AIM OF THE EXERCISE → Restate each record below word for word, skipping images.

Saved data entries
◆ ◆ ◆ ◆ ◆ ◆ ◆

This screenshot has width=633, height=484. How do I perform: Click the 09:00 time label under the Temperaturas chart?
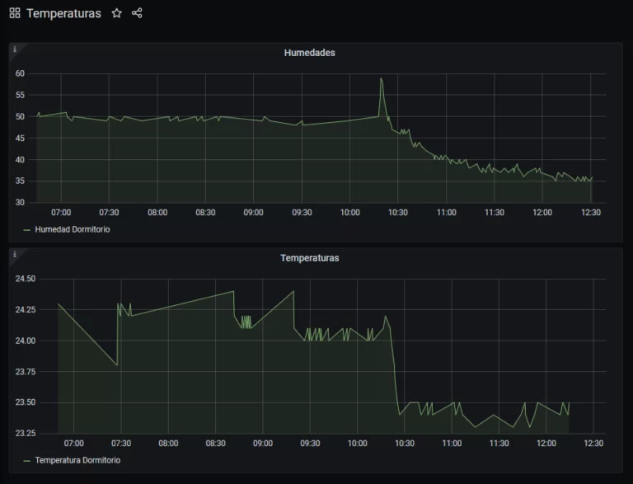[263, 444]
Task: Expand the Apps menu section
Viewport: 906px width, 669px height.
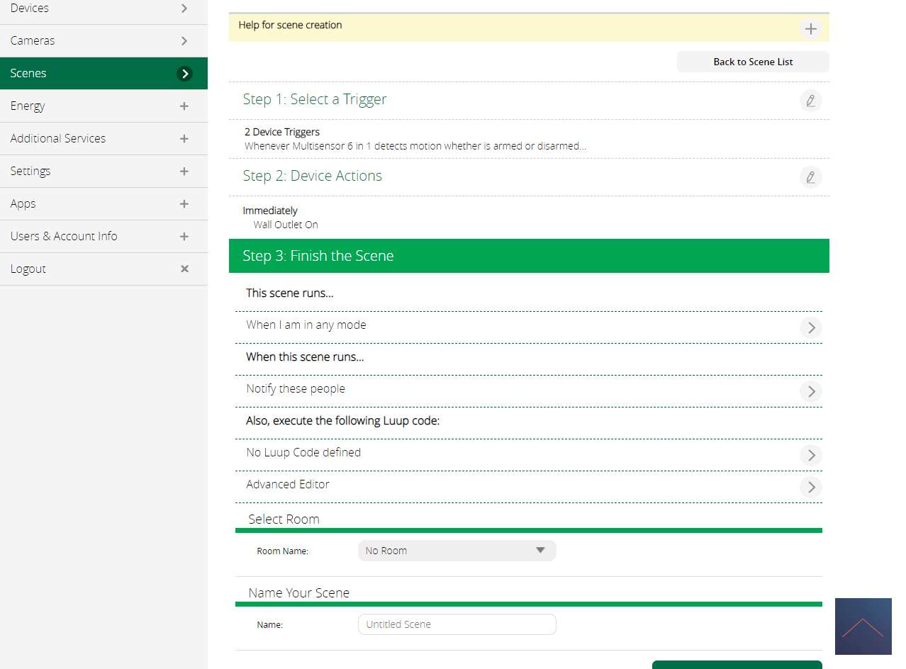Action: point(184,204)
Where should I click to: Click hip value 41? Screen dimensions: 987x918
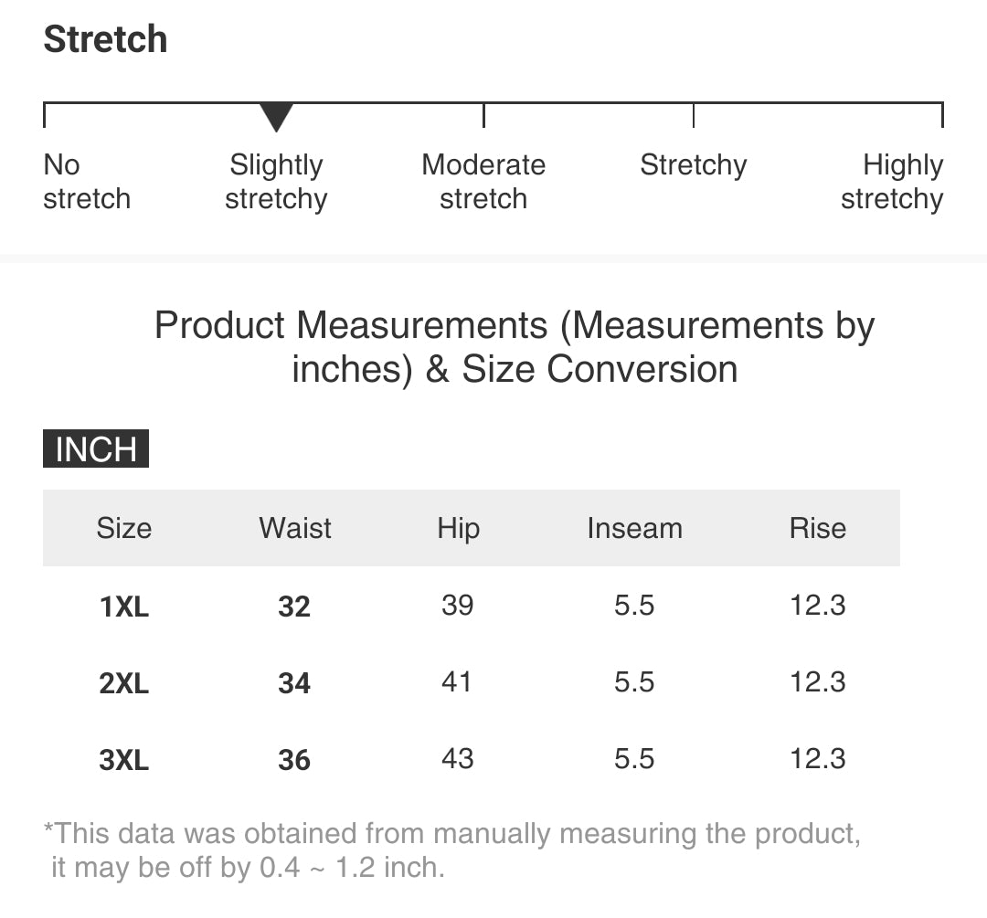click(457, 682)
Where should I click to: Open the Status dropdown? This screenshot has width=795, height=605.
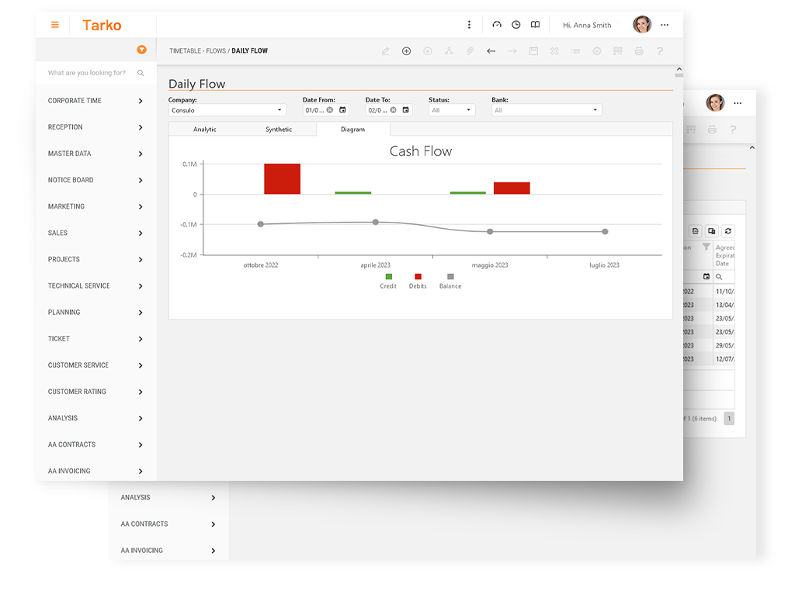click(x=451, y=110)
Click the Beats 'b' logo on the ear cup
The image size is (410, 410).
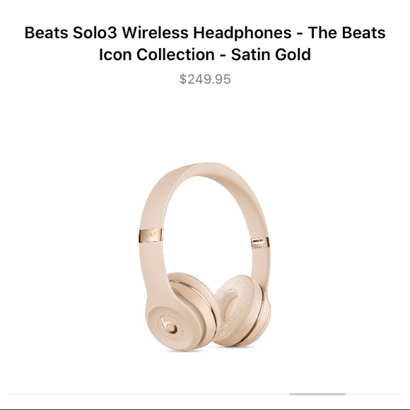(x=168, y=326)
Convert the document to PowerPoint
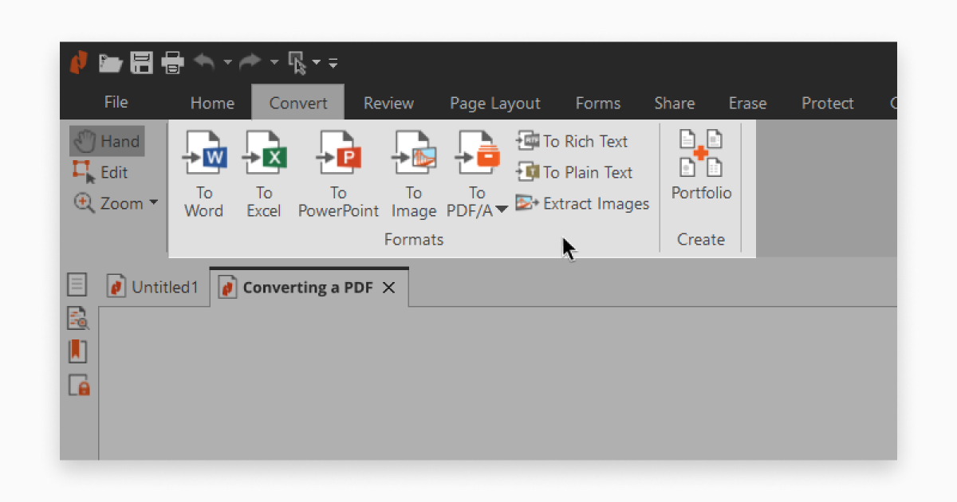The width and height of the screenshot is (957, 502). tap(338, 171)
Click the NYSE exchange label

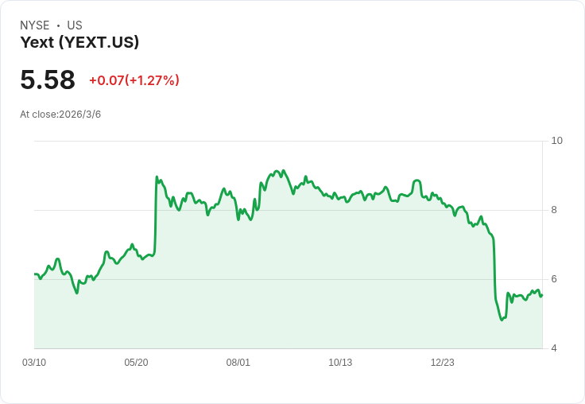(x=34, y=25)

◆ ◆ ◆ ◆ ◆ ◆ ◆

ANSWER SPACE →
This screenshot has width=633, height=484. How do I perform: Click the 09:00 time label under the Temperaturas chart?
[263, 444]
Task: Expand the Apps menu section
Viewport: 906px width, 669px height.
Action: point(184,204)
Where should I click to: Click hip value 41? Screen dimensions: 987x918
click(457, 682)
Where should I click to: Open the Status dropdown? This screenshot has width=795, height=605.
click(x=451, y=110)
Click the Beats 'b' logo on the ear cup
The image size is (410, 410).
(x=168, y=326)
Convert the document to PowerPoint
The width and height of the screenshot is (957, 502). tap(338, 171)
Click the NYSE exchange label

(x=34, y=25)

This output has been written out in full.